Honestly, only "Algie the Miner" stands out to me as among Guy's best and most interesting work, as it tackles gender roles and sexuality in the West, although some of the others are noteworthy, too, for featuring women in action and stunt-related roles that would be more typically occupied by men in future Hollywood Westerns. "Broken Oaths" is more expected of that later pattern, where we basically have a love triangle of a goodie and baddie fighting for control of the damsel-in-distress.

Technically, the picture doesn't stand out for the most part, either, and it seems as though Guy's locations were limited, as the scenery here may seem similar, as well as not used as effectively, as in "Two Little Rangers," which also involves the baddie being chased until he falls off a cliff.
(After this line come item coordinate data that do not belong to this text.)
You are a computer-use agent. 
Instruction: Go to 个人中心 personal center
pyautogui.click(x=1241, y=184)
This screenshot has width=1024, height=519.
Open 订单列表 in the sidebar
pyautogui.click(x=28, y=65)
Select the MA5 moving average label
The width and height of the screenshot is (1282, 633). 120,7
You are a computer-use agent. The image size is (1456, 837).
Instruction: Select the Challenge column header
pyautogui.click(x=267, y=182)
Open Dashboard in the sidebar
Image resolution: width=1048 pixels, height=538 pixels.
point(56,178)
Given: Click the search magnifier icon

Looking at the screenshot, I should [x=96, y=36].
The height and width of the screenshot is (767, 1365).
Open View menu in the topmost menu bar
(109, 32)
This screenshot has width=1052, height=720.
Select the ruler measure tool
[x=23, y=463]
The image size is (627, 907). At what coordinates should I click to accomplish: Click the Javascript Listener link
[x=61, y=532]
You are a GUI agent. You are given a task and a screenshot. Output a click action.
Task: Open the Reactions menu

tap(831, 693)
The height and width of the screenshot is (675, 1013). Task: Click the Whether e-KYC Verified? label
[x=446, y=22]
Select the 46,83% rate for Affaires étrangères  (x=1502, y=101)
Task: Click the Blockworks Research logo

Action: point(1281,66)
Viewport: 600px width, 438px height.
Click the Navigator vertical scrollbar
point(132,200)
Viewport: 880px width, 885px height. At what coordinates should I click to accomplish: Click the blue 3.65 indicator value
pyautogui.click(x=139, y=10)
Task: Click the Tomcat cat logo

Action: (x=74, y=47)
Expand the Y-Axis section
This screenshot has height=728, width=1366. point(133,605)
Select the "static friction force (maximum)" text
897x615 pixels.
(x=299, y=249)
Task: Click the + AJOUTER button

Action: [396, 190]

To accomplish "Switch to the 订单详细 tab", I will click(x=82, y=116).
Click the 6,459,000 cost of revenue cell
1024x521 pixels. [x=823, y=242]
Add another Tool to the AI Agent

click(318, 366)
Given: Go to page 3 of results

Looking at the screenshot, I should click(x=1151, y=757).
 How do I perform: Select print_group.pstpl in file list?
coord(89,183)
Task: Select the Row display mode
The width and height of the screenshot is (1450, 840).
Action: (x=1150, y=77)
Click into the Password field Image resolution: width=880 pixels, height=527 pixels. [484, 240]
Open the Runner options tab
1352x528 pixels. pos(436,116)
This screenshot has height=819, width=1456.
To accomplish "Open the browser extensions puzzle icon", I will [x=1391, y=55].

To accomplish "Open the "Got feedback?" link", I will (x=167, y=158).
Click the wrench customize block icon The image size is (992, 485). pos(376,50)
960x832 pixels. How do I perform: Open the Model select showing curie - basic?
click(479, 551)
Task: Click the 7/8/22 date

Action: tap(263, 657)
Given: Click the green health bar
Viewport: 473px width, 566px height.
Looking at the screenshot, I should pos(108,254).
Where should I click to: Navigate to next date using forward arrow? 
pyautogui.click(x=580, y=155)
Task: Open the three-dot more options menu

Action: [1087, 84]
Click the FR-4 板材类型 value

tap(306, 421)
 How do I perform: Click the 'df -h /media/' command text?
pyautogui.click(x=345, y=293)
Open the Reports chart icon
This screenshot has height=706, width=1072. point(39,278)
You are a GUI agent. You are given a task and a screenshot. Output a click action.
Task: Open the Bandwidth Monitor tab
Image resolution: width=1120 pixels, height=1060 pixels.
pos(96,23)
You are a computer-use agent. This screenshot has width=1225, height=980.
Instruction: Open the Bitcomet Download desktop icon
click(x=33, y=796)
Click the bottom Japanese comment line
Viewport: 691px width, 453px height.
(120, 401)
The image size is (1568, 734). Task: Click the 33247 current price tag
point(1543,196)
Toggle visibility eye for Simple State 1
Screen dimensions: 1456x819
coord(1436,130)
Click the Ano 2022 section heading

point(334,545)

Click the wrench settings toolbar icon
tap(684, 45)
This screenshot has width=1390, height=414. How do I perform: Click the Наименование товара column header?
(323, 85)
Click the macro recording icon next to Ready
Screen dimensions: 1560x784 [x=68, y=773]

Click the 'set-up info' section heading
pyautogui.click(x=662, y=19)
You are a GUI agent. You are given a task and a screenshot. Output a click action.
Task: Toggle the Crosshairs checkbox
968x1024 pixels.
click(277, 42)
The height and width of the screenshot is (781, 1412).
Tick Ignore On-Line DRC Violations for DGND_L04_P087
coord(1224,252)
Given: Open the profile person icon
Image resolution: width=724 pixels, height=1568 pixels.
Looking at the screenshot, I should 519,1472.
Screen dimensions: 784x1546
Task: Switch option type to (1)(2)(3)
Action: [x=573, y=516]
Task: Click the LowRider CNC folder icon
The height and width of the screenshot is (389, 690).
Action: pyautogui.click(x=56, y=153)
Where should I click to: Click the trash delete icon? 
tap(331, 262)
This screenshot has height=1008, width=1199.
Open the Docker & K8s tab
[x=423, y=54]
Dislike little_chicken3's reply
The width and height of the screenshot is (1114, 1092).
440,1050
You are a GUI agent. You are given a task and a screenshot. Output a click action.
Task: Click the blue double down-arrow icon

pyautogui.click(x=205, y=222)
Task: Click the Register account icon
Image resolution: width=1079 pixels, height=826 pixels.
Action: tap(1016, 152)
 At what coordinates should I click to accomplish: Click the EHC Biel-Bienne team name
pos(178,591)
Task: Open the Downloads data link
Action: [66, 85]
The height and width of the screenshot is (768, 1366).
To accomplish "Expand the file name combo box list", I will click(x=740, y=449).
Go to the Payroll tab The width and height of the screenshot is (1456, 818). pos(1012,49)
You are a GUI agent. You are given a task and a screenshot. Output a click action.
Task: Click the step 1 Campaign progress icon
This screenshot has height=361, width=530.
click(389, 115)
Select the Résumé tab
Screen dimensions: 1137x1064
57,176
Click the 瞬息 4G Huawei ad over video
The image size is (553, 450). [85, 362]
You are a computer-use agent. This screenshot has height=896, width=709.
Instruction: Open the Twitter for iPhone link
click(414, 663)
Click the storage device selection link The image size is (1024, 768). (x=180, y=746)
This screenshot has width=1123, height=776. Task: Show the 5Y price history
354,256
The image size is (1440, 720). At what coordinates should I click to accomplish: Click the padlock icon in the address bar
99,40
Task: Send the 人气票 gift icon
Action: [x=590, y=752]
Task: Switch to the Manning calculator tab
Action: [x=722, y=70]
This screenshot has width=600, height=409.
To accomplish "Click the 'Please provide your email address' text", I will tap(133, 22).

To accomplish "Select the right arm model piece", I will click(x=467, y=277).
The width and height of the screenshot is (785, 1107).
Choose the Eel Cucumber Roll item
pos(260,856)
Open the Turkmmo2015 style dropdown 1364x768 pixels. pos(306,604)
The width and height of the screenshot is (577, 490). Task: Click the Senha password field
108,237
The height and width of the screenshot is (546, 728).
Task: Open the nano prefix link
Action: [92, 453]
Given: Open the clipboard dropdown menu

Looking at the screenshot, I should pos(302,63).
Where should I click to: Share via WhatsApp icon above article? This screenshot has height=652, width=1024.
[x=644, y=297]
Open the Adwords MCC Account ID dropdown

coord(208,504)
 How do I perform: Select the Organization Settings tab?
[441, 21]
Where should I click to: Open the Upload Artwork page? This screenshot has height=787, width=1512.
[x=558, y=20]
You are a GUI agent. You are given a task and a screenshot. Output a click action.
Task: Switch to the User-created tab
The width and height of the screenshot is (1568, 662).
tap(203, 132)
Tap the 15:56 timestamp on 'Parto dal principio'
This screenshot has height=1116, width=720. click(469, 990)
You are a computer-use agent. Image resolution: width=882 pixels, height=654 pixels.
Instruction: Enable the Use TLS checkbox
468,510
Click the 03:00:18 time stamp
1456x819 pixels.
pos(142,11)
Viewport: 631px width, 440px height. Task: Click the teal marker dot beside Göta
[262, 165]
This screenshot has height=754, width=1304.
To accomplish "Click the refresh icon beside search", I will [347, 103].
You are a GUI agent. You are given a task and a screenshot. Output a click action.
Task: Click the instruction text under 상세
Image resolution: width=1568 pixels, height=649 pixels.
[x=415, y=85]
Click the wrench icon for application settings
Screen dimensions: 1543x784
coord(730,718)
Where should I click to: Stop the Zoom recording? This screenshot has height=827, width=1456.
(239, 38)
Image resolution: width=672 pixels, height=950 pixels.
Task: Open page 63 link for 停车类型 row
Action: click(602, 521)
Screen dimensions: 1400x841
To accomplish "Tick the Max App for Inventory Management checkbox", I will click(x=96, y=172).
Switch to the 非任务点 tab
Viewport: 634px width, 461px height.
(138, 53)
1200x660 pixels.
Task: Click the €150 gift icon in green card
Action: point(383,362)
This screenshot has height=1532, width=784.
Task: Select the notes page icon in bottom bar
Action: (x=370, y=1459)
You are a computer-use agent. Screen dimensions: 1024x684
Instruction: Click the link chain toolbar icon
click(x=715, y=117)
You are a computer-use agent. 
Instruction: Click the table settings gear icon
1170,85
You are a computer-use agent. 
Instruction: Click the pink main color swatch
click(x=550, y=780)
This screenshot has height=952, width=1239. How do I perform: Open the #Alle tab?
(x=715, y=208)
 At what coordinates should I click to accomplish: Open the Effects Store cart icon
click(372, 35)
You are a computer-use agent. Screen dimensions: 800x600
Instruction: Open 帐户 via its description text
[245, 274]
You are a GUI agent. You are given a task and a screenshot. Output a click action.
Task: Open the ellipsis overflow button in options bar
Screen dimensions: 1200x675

It seems odd, too, that the bad guy is wearing the white shirt in this one, as Hollywood has so programmed me to think of white and black outfits as codes for good and bad characters. Anyways, some of the editing here is awkward, including a title card concealing what would otherwise be a jump cut between the baddie's arrest and dishonorable discharge, and the final chase and cavalry rescue isn't cut together particularly well, either. There's one remarkable exception to all this, though, where we see the goodie about to be lynched as through POV shots masked as if we were looking through the binoculars with her. It's some decent cutting based on eyeline matches and POV shots for a 1912 one-reeler.

Otherwise, the only interesting things I noticed here involve a scene where a tied-up character fires a gun with his mouth, and a henchmen wears one of the most ridiculous-looking hats I've seen in a movie--at least since I saw Dorothy Gish intentionally wearing silly-sized headwear in "Nell Gwyn" (1926). Surely unintended, that hat makes this film potentially more amusing than thrilling.